## begin RECORDS SHOWN

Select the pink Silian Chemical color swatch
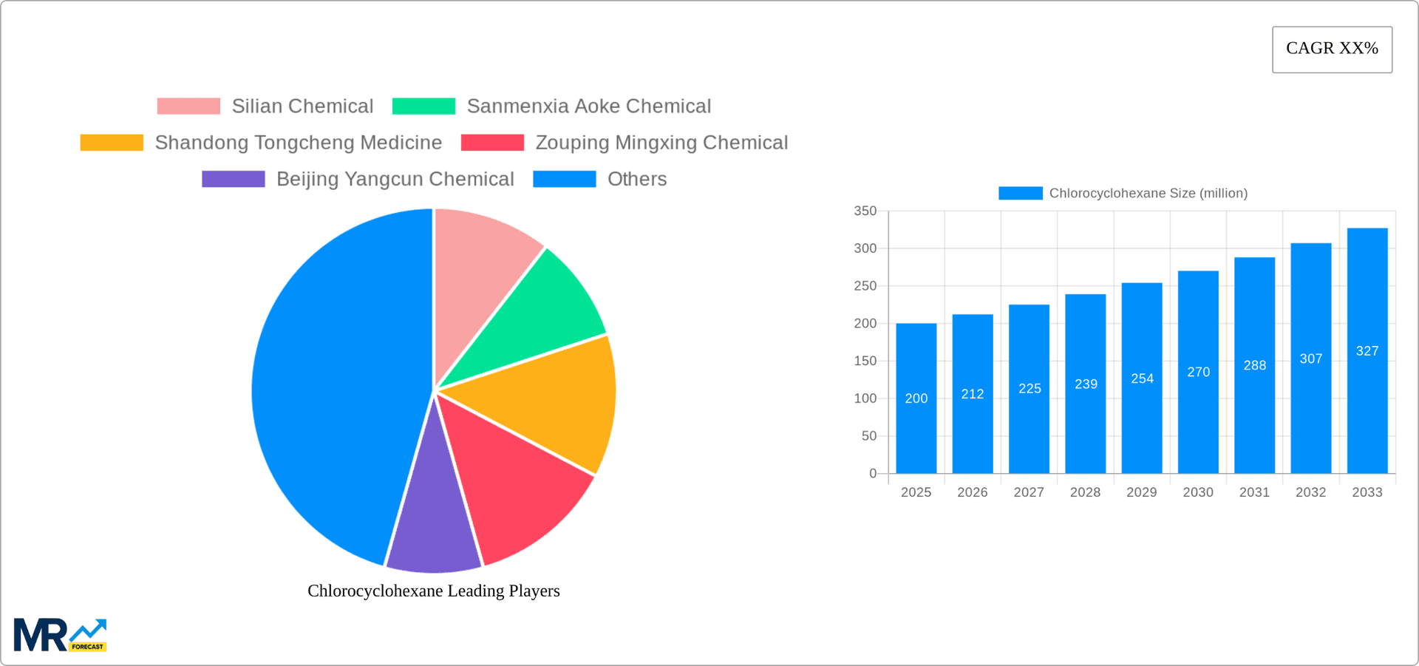 pyautogui.click(x=188, y=106)
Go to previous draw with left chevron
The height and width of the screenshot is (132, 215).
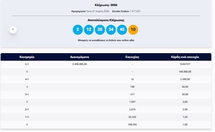pos(13,30)
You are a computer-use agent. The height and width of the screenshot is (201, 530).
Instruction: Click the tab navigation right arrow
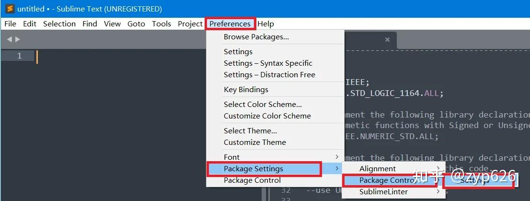point(18,39)
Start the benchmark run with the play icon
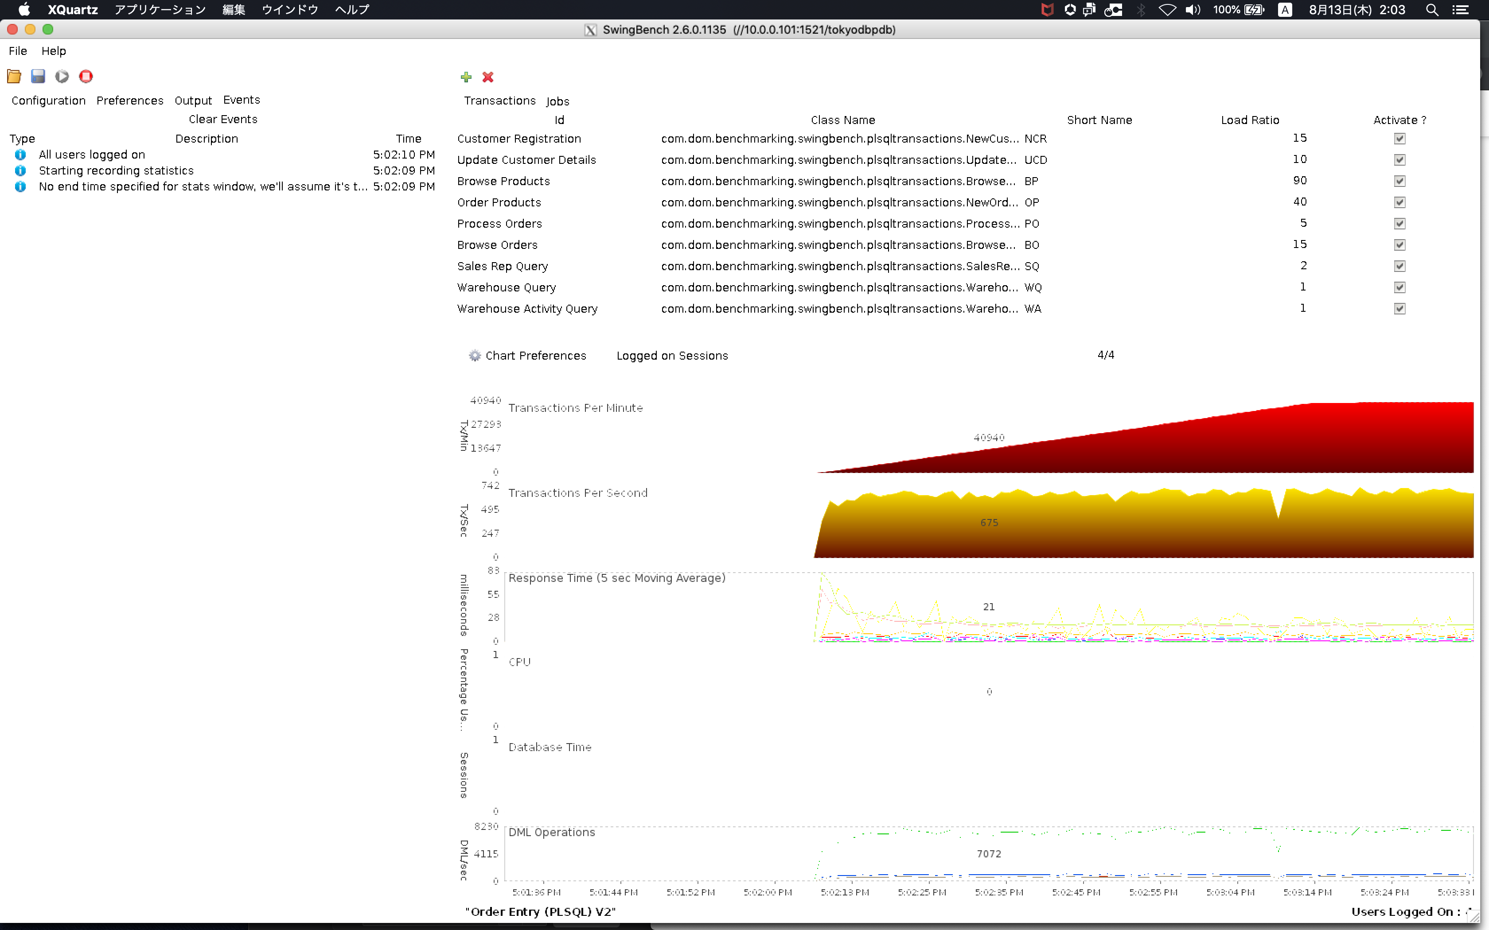The width and height of the screenshot is (1489, 930). 62,76
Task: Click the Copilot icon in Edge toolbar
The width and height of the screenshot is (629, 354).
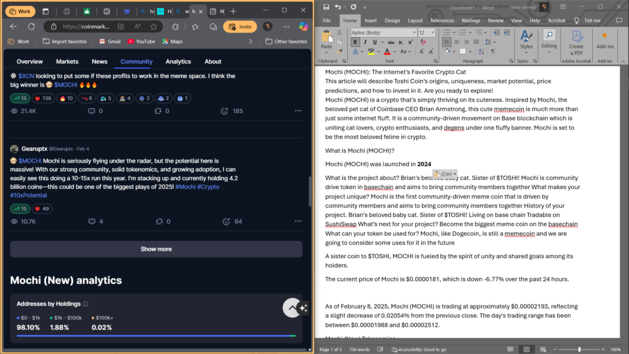Action: 303,26
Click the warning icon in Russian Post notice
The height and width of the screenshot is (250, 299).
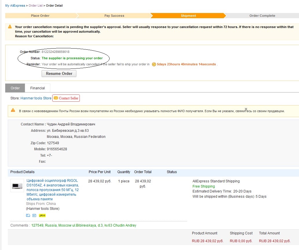pyautogui.click(x=13, y=110)

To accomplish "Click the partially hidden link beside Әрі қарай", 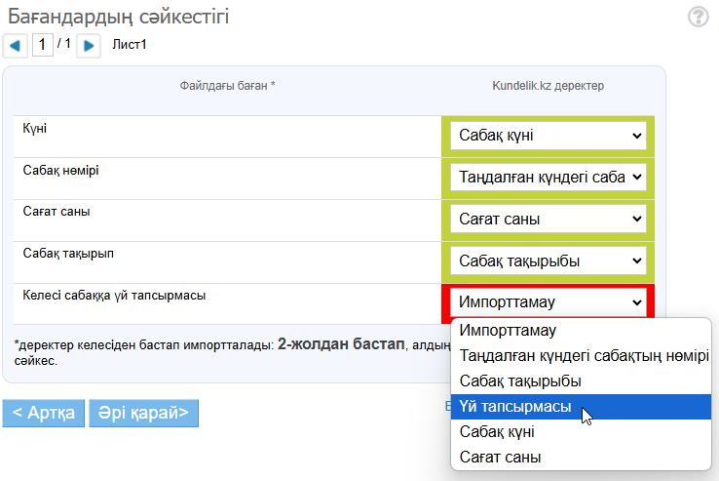I will pyautogui.click(x=447, y=405).
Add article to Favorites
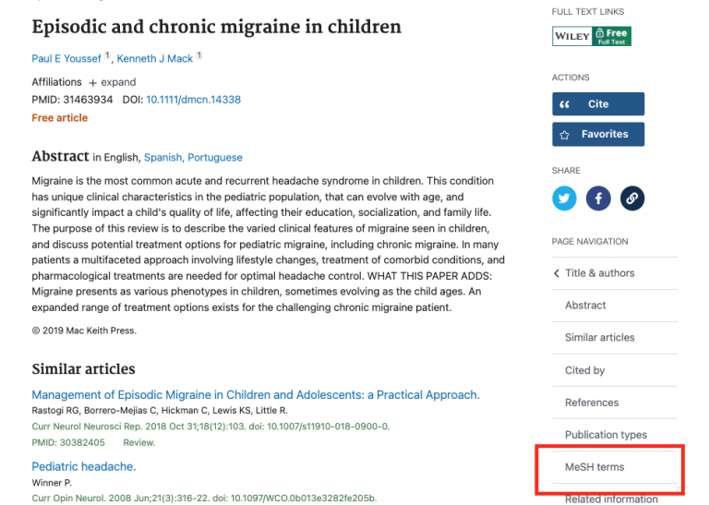Screen dimensions: 709x505 point(597,135)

## end RECORDS SHOWN

▶ [THE EXERCISE]
Rewrite the lines from the top of the records through the line that contains "The width and height of the screenshot is (1489, 930).", putting "arrow" in place of "chevron" and keeping everything else the same. Leave the pictures out.

▶ [EXERCISE OUTPUT]
Select the pink Silian Chemical color swatch
 pyautogui.click(x=188, y=106)
Go to previous draw with left arrow
The height and width of the screenshot is (132, 215).
pos(13,30)
You are a computer-use agent. The height and width of the screenshot is (201, 530).
Instruction: Click the tab navigation right arrow
point(18,39)
Start the benchmark run with the play icon
The width and height of the screenshot is (1489, 930). 62,76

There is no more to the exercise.